GFOD with variable $\mathit{p}$ and $\mathit{\theta }$

The proposed GFOD with variable $p$ and variable $\theta$ is given by

(16) $$H_2(z,p,\theta )=c_{1}F(z,p)+c_{2}F(z^{-1},p).$$The frequency response $H_2(z,p,\theta )$ is given by

(17) $$H_2(e^{j\omega },p,\theta )=c_{1}F(e^{j\omega },p)+c_{2}F(e^{-j\omega },p).$$The design problem of $H_2(z,p,\theta )$ is reduced to the design problem of $F(z,p)$ such that using $F(e^{j\omega },p)$ well approximates $F(\omega )$ with variable $p$. Since $p$ is variable, then $F(z,p)$ is VFOD, which can be realized using Farrow structure,

(18) $$F(z,p)=\sum _{k=0}^M{A}_k(z)p^k,$$where $A_k(z)$, $k=0,\cdots ,M$, are subfilters.

In Tseng & Lee (2015), $A_k(z)$ are realized using FIR structure whose coefficients are optimized using least squares method.
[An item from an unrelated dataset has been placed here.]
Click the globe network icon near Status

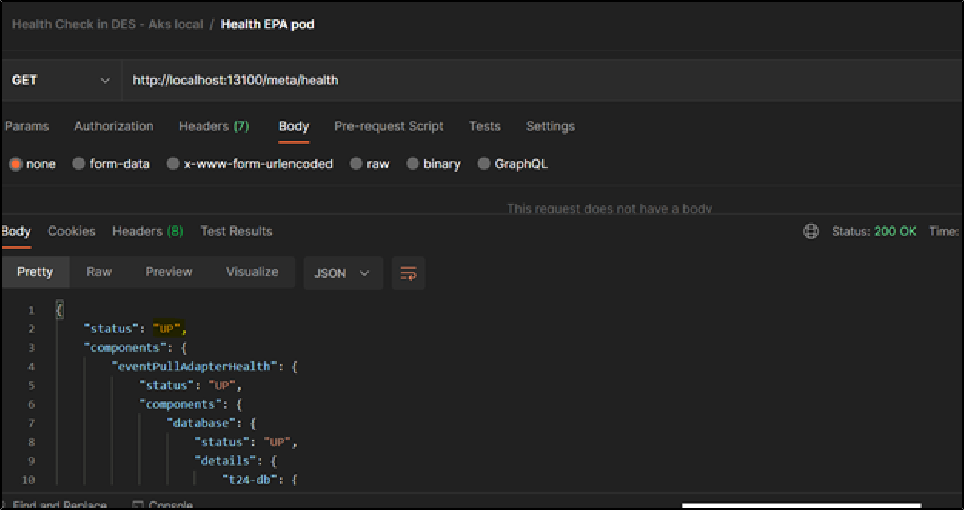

In this work, we use IIR transfer functions to realize the subfilters $A_k(z)$, $k=0,\cdots ,M$. The utilized IIR transfer function is given by

(19) $$A_k(z)=\frac{{\sum }_{n=0}^{L}b(n,k)z^{-n}}{1+{\sum }_{n=1}^{L}a(n,k)z^{-n}}.$$

The proposed $F(z,p)$ is given by substituting in Eq. (19) in Eq. (18), which yields

(20) $$F(z,p)=\sum _{k=0}^M{p}^k\frac{{\sum }_{n=0}^{L}b(n,k)z^{-n}}{1+{\sum }_{n=1}^{L}a(n,k)z^{-n}}.$$It follows that the coefficients $b(n,k)$ and $a(n,k)$ in Eq. (20) are computed to minimize the $L_p$-norm between $F_c(\omega )$ with variable $p$ and the frequency response of $F(z,p)$ given by

(21) $$F(e^{j\omega },p)={\sum }_{k=0}^M{p}^k\frac{{\sum }_{n=0}^{L}b(n,k)e^{-jn\omega }}{1+{\sum }_{n=1}^{L}a(n,k)e^{-jn\omega }}.$$

Thus, the design procedure of GFOD with variable $p$ and $\theta$ can be broken into the following steps. First, the coefficients $b(n,k)$ and $a(n,k)$ of $F(z,p)$ are optimized to minimize the objective function,

(22) $$J_2=\underset{p_1}{\overset{p_2}{\int }}\underset{{\omega }_1}{\overset{{\omega }_2}{\int }}|F_c(\omega )-F(e^{j\omega },p){|}^{2}d\omega dp,$$where $[p_1,p_2]$ are the interested order range. Second, the computed $F(z,p)$ and its conjugate $F(z^{-1},p)$ are substituted in Eq. (16), which yields

(23) $$H_2(z,p,\theta )=c_1\sum _{k=0}^M{p}^k\frac{{\sum }_{n=0}^{L}b(n,k)z^{-n}}{1+{\sum }_{n=1}^{L}a(n,k)z^{-n}}+c_2\sum _{k=0}^M{p}^k\frac{{\sum }_{n=0}^{L}b(n,k)z^n}{1+{\sum }_{n=1}^{L}a(n,k)z^n}.$$

The realization of $H_2(z,p,\theta )$ is shown in Fig. 3. From this figure, the parameters $c_1$, $c_2$, and $p$ can be tuned to simultaneously change the magnitude and phase responses of GFOD, without the need to recompute the subfilters $A(z)$ and $A(z^{-1})$.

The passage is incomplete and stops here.